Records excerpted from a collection

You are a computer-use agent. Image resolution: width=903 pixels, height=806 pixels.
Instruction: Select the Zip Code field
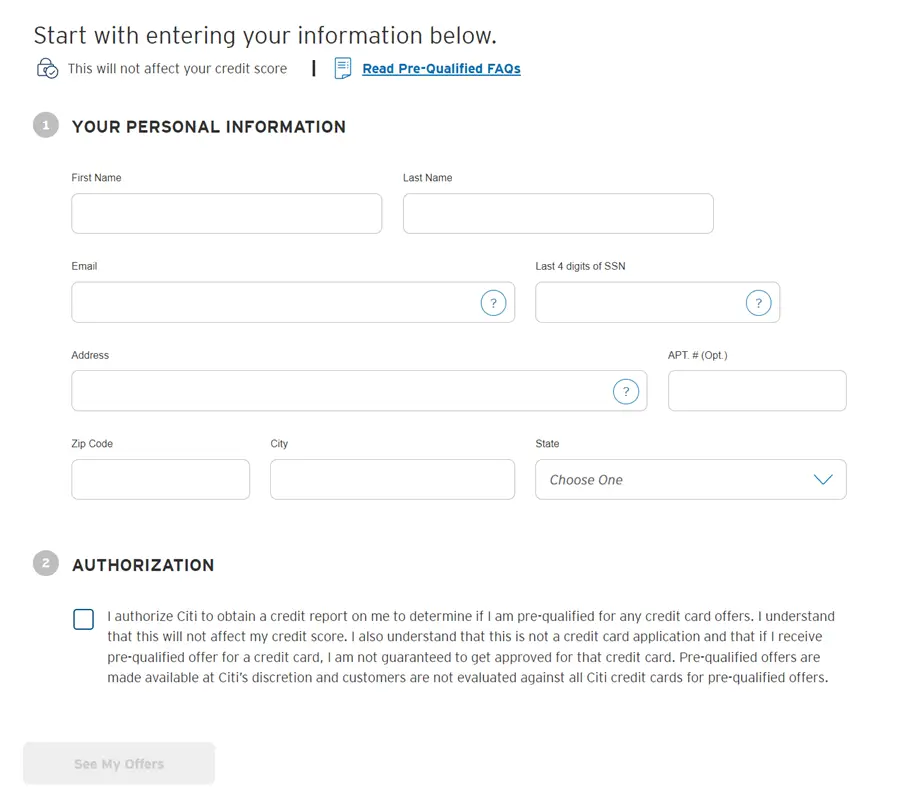pyautogui.click(x=160, y=480)
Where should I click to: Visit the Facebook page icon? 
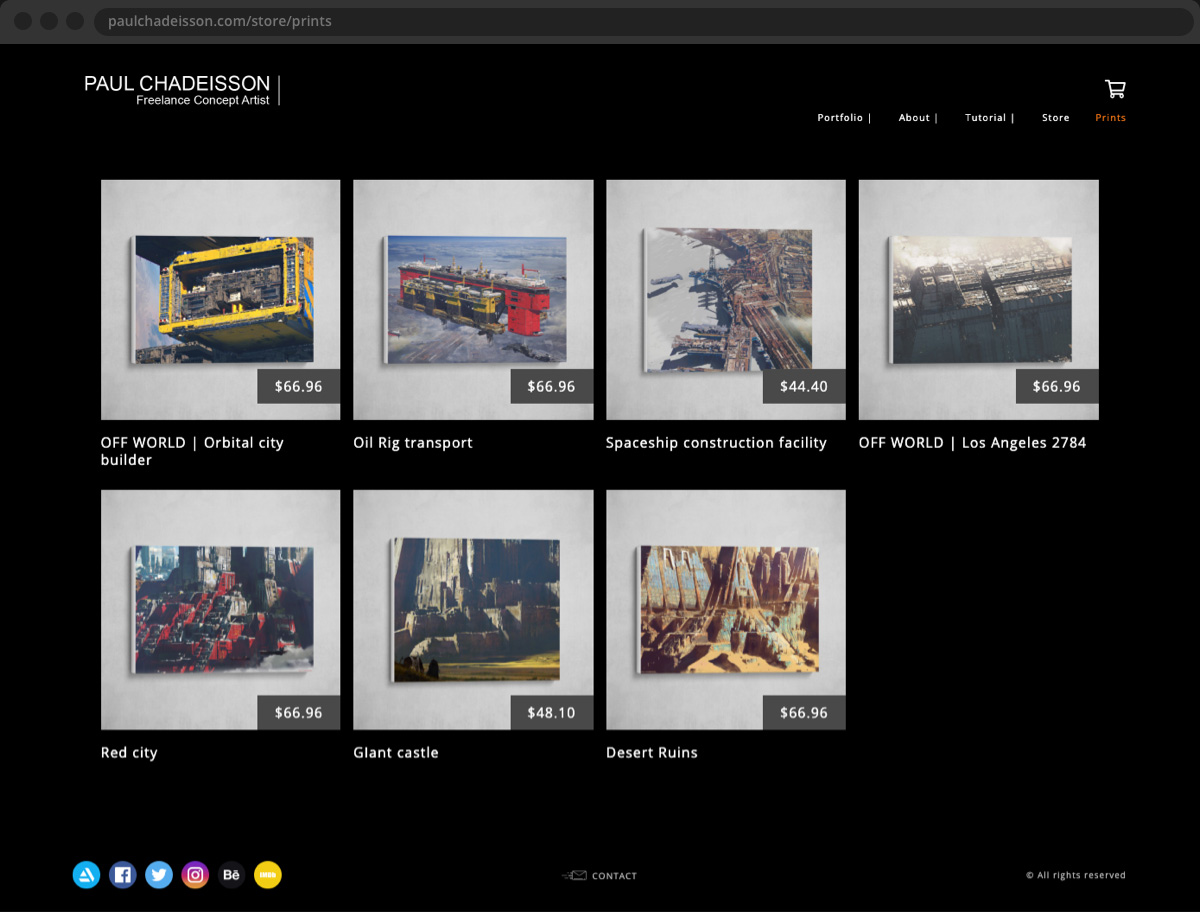pyautogui.click(x=123, y=874)
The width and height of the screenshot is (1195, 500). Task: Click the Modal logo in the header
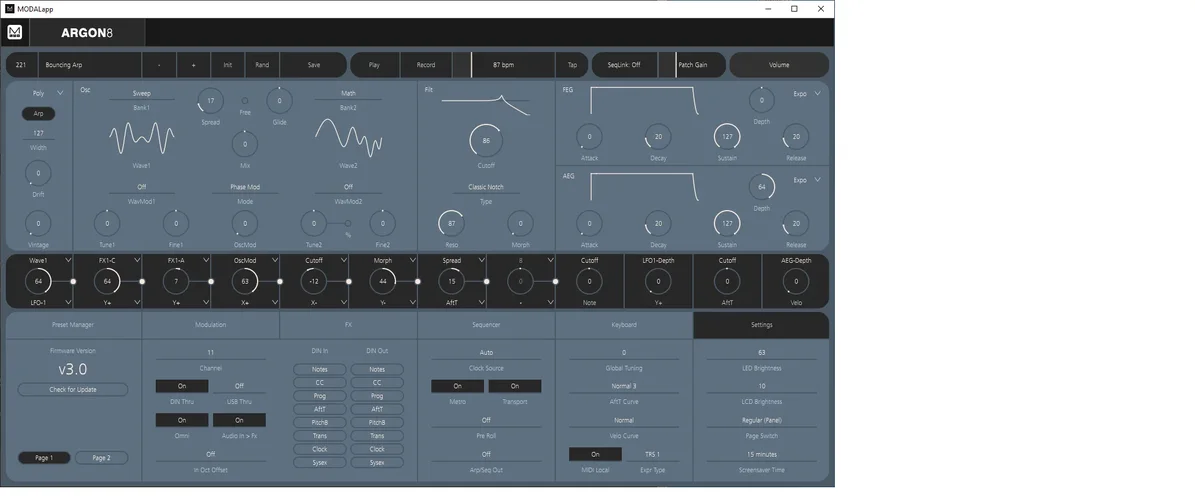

PROBLEM DESCRIPTION: Repeat all entries exactly, pictures excluded.

TASK RESPONSE:
You are a computer-use agent. Image resolution: width=903 pixels, height=806 pixels.
Instruction: Select the Zip Code field
pyautogui.click(x=160, y=480)
Where should I click to: Visit the Facebook page icon? 
pyautogui.click(x=123, y=874)
The width and height of the screenshot is (1195, 500). Task: Click the Modal logo in the header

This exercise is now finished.